▶ [What you need to do]:
The answer must be an exact copy of the lines from the one with "Expand the Splitten auf Positionen chevron" through the final line below, with no pictures and nothing else.

Record excerpts Block Start

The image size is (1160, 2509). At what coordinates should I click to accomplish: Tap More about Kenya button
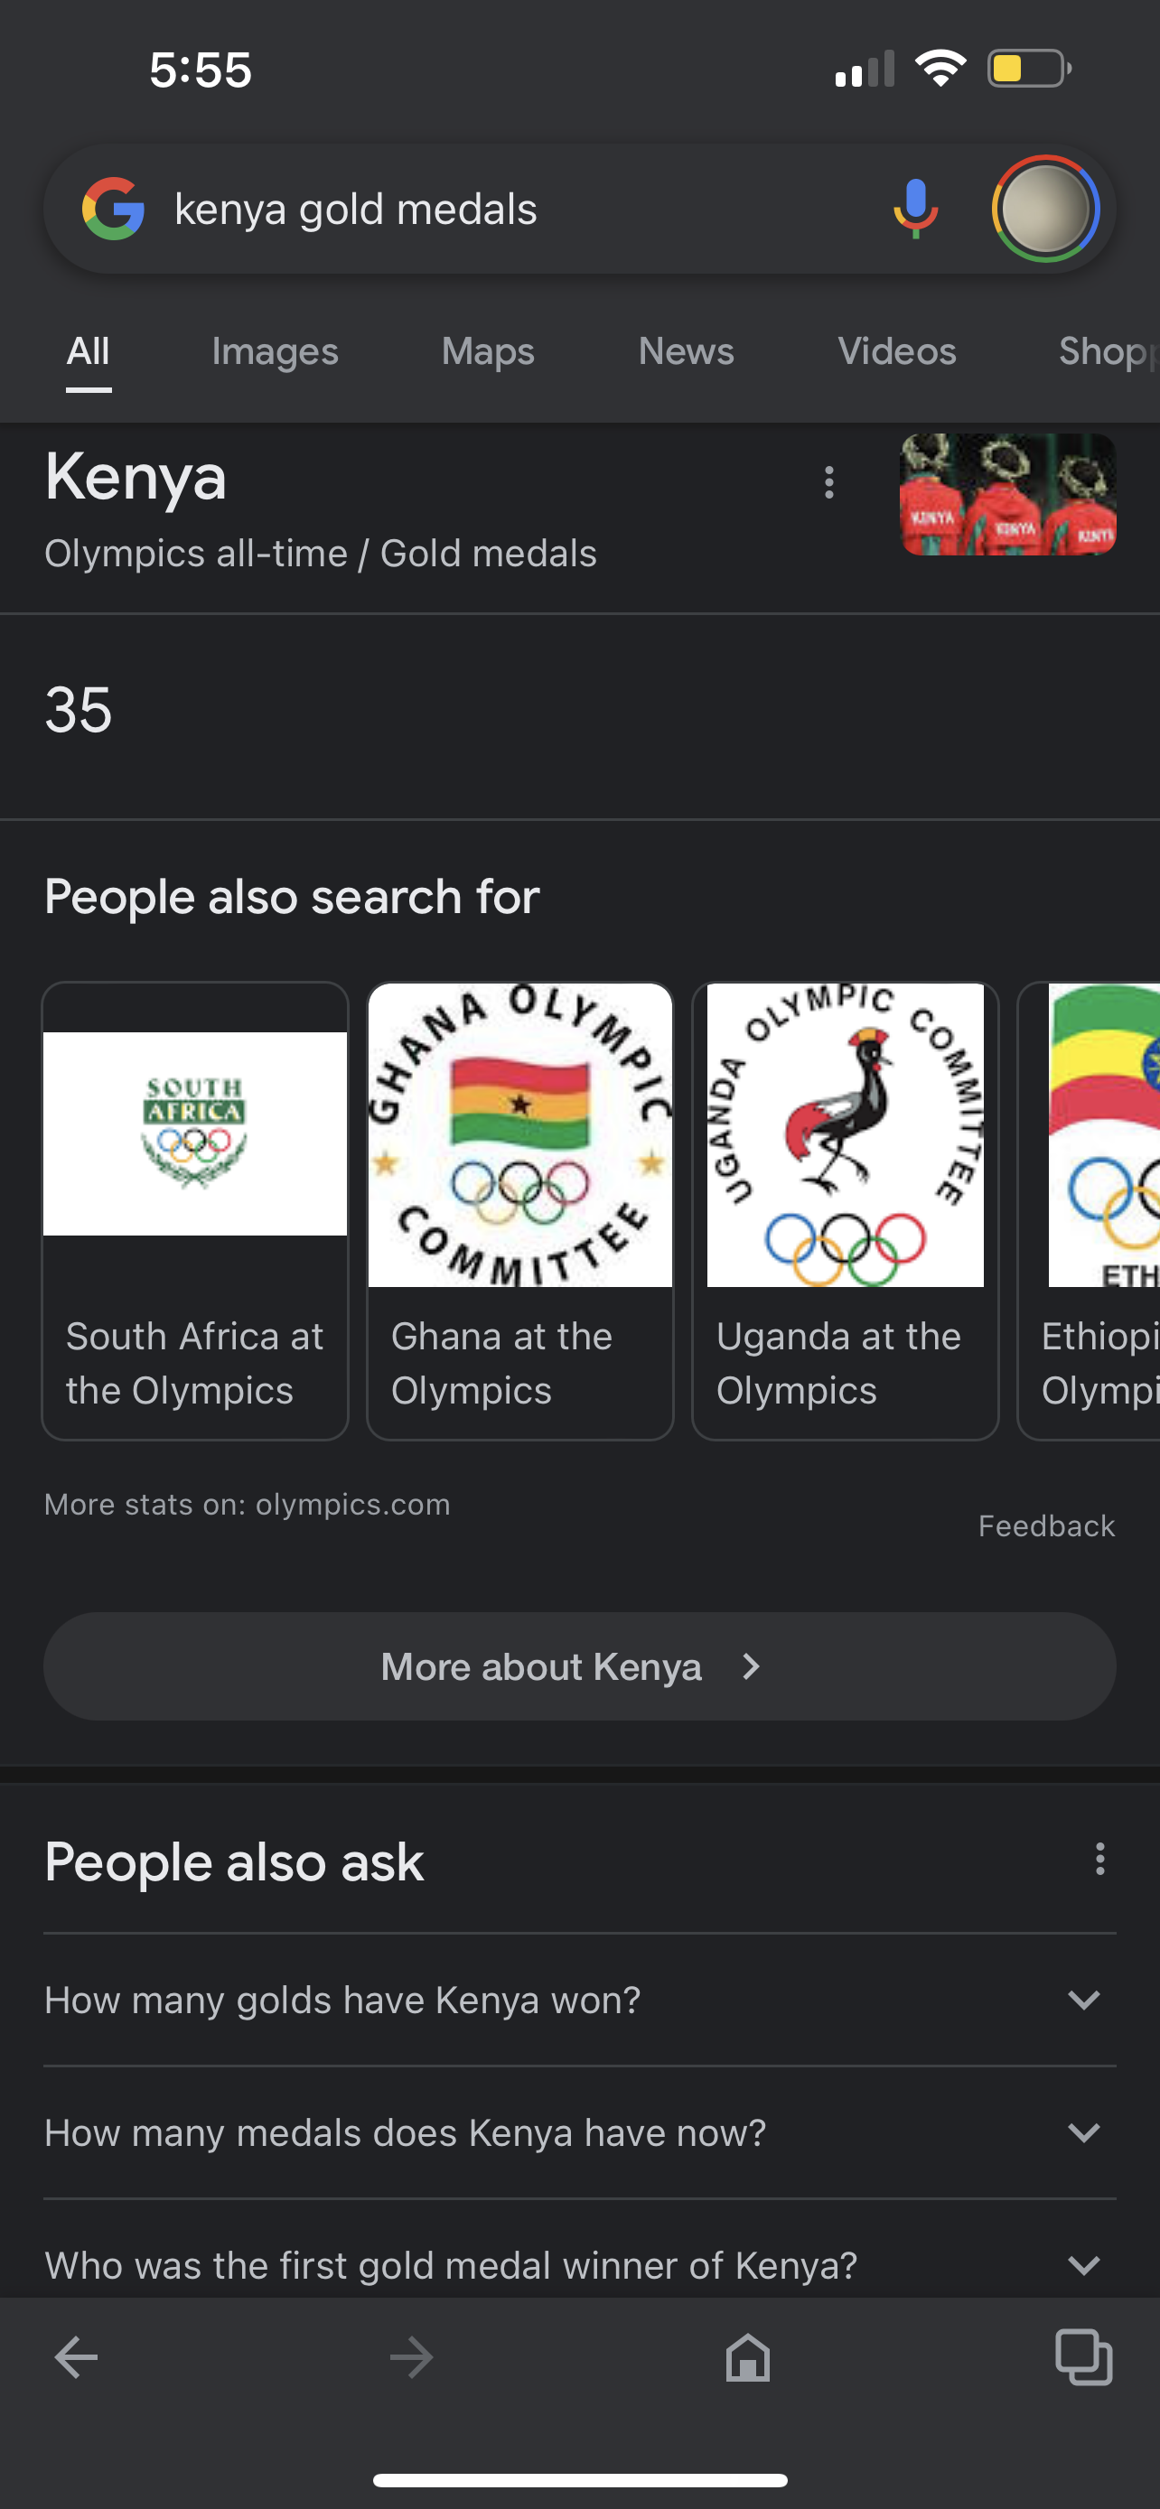click(580, 1666)
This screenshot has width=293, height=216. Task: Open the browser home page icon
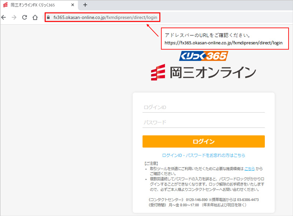[x=35, y=17]
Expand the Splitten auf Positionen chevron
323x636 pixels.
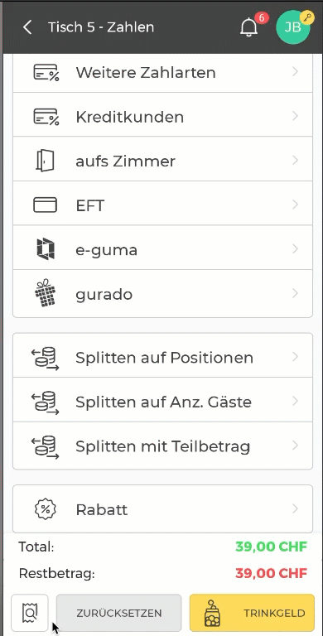pos(296,357)
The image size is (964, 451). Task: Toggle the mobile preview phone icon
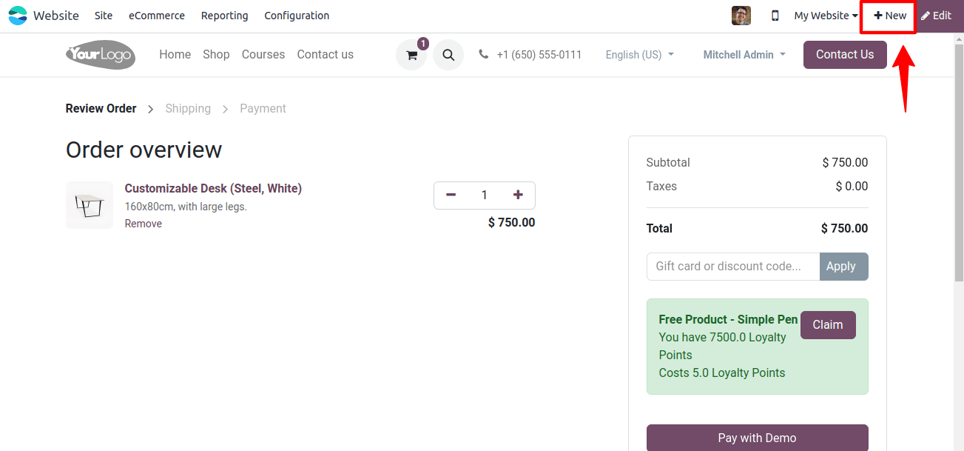pos(775,16)
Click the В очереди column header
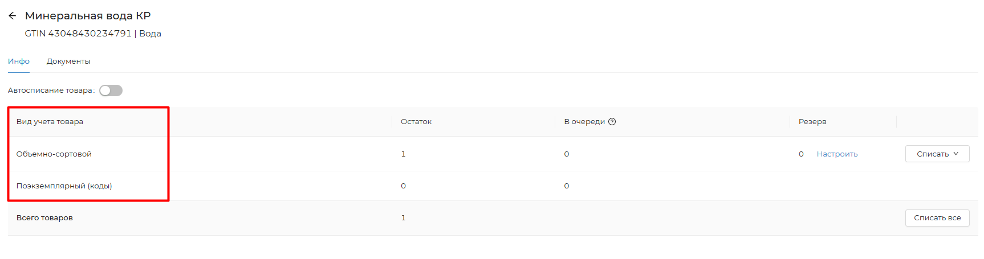The height and width of the screenshot is (259, 984). [x=584, y=122]
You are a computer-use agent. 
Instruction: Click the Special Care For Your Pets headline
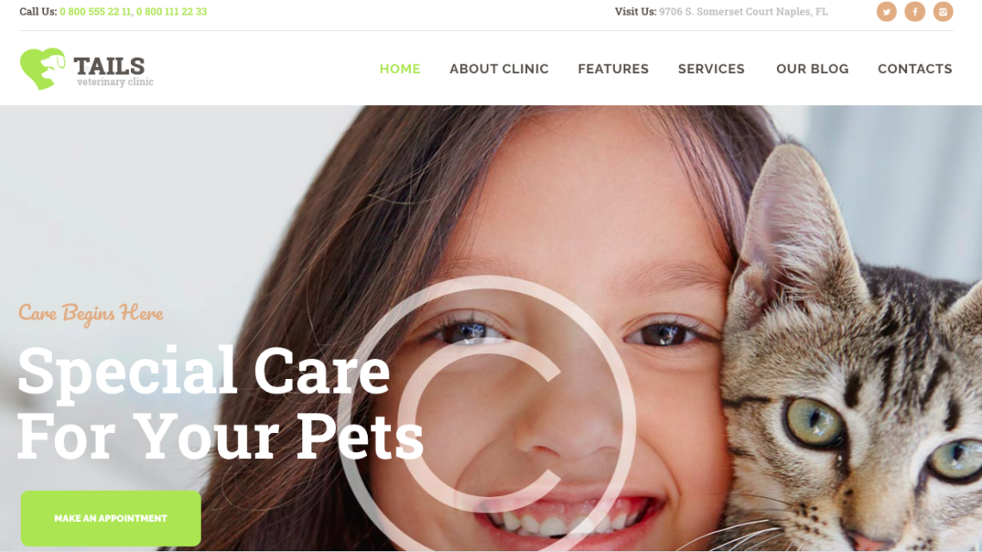[221, 404]
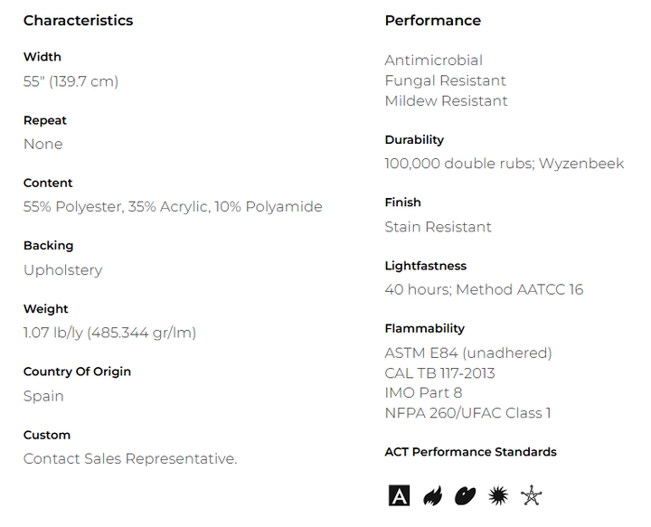Click the ACT Performance Standards label
Image resolution: width=651 pixels, height=527 pixels.
(x=471, y=452)
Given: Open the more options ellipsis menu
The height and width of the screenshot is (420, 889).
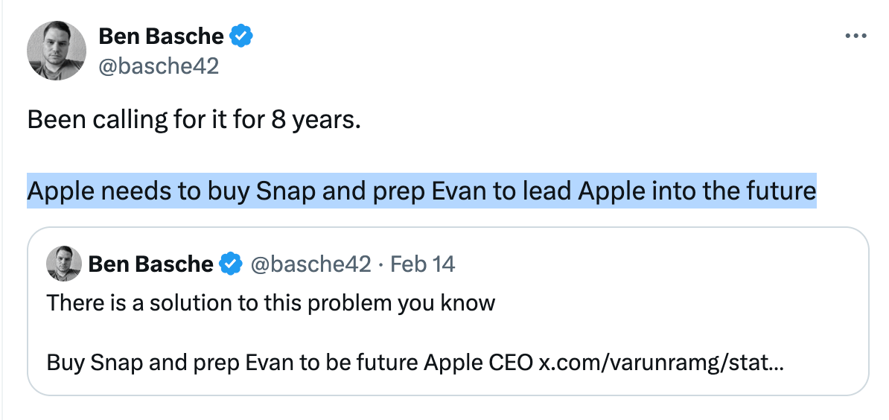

Record excerpts Block End

▶ [Solution for this exercise]:
Expand the Splitten auf Positionen chevron
323x636 pixels.
pos(296,357)
The image size is (964, 451). Task: Toggle the mobile preview phone icon
pos(775,16)
Click the В очереди column header
The height and width of the screenshot is (259, 984). [x=584, y=122]
You are a computer-use agent. 
Instruction: Click the Special Care For Your Pets headline
[221, 404]
Click the ACT Performance Standards label
Image resolution: width=651 pixels, height=527 pixels.
(x=471, y=452)
Given: Open the more options ellipsis menu
The height and width of the screenshot is (420, 889).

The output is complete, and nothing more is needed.